WORK TO BE COMPLETED: Every record is to be transcribed exactly as written.

RECORD SET:
====

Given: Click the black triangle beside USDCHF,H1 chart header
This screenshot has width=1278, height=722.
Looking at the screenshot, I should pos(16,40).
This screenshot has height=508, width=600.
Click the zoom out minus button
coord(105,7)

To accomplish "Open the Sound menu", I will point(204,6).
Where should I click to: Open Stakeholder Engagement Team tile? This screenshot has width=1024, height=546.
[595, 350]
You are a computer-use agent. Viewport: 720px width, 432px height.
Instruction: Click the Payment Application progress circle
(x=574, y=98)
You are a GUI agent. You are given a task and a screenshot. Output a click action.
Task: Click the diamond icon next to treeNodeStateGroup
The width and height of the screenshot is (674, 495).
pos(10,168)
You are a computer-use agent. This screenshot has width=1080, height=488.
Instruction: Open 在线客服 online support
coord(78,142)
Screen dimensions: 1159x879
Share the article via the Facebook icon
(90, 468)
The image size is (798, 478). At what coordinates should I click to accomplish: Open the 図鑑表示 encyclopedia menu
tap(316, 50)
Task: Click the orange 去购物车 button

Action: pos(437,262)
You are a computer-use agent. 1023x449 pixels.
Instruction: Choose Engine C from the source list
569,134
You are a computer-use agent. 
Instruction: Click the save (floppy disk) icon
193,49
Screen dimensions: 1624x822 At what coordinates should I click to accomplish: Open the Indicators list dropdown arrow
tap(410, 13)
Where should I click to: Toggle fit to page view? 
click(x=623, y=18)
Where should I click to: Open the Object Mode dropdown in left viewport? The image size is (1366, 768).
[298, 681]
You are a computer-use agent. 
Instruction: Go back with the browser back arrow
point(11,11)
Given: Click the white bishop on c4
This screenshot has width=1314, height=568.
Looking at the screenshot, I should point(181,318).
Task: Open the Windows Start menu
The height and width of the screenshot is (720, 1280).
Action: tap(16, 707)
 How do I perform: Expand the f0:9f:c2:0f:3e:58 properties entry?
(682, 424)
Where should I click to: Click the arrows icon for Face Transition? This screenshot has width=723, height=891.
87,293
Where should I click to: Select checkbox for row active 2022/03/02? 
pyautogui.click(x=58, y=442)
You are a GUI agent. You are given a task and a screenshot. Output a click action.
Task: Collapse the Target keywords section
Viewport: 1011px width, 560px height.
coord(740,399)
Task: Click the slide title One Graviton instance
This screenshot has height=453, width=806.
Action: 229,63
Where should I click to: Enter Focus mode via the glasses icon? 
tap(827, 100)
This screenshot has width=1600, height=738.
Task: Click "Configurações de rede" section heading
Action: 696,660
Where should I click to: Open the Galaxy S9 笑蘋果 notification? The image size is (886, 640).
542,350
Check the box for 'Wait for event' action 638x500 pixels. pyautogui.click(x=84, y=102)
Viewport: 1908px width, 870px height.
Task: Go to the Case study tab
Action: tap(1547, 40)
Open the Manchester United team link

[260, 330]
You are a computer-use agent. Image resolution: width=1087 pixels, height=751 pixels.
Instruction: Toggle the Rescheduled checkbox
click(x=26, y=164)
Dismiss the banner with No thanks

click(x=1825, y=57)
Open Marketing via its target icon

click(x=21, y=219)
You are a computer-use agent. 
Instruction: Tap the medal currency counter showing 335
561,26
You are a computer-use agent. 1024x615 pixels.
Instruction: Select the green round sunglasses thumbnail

====

SOLUTION BELOW:
Given: Click the black triangle beside USDCHF,H1 chart header
This screenshot has width=1278, height=722.
Looking at the screenshot, I should pos(16,40).
This screenshot has height=508, width=600.
Click the zoom out minus button
coord(105,7)

To accomplish "Open the Sound menu", I will point(204,6).
Where should I click to: Open Stakeholder Engagement Team tile? This screenshot has width=1024, height=546.
[595, 350]
You are a computer-use agent. Viewport: 720px width, 432px height.
Instruction: Click the Payment Application progress circle
(x=574, y=98)
You are a GUI agent. You are given a task and a screenshot. Output a click action.
Task: Click the diamond icon next to treeNodeStateGroup
The width and height of the screenshot is (674, 495).
pos(10,168)
You are a computer-use agent. This screenshot has width=1080, height=488.
Instruction: Open 在线客服 online support
coord(78,142)
Screen dimensions: 1159x879
Share the article via the Facebook icon
(90, 468)
The image size is (798, 478). At what coordinates should I click to accomplish: Open the 図鑑表示 encyclopedia menu
tap(316, 50)
Task: Click the orange 去购物车 button

Action: pos(437,262)
You are a computer-use agent. 1023x449 pixels.
Instruction: Choose Engine C from the source list
569,134
You are a computer-use agent. 
Instruction: Click the save (floppy disk) icon
193,49
Screen dimensions: 1624x822 At what coordinates should I click to accomplish: Open the Indicators list dropdown arrow
tap(410, 13)
Where should I click to: Toggle fit to page view? 
click(x=623, y=18)
Where should I click to: Open the Object Mode dropdown in left viewport? The image size is (1366, 768).
[298, 681]
You are a computer-use agent. 
Instruction: Go back with the browser back arrow
point(11,11)
Given: Click the white bishop on c4
This screenshot has width=1314, height=568.
Looking at the screenshot, I should point(181,318).
Task: Open the Windows Start menu
The height and width of the screenshot is (720, 1280).
Action: tap(16, 707)
 How do I perform: Expand the f0:9f:c2:0f:3e:58 properties entry?
(682, 424)
Where should I click to: Click the arrows icon for Face Transition? This screenshot has width=723, height=891.
87,293
Where should I click to: Select checkbox for row active 2022/03/02? 
pyautogui.click(x=58, y=442)
You are a GUI agent. You are given a task and a screenshot. Output a click action.
Task: Collapse the Target keywords section
Viewport: 1011px width, 560px height.
coord(740,399)
Task: Click the slide title One Graviton instance
This screenshot has height=453, width=806.
Action: 229,63
Where should I click to: Enter Focus mode via the glasses icon? 
tap(827, 100)
This screenshot has width=1600, height=738.
Task: Click "Configurações de rede" section heading
Action: 696,660
Where should I click to: Open the Galaxy S9 笑蘋果 notification? The image size is (886, 640).
542,350
Check the box for 'Wait for event' action 638x500 pixels. pyautogui.click(x=84, y=102)
Viewport: 1908px width, 870px height.
Task: Go to the Case study tab
Action: tap(1547, 40)
Open the Manchester United team link

[260, 330]
You are a computer-use agent. Image resolution: width=1087 pixels, height=751 pixels.
Instruction: Toggle the Rescheduled checkbox
click(x=26, y=164)
Dismiss the banner with No thanks

click(x=1825, y=57)
Open Marketing via its target icon

click(x=21, y=219)
You are a computer-use agent. 
Instruction: Tap the medal currency counter showing 335
561,26
You are a computer-use agent. 1024x615 pixels.
Instruction: Select the green round sunglasses thumbnail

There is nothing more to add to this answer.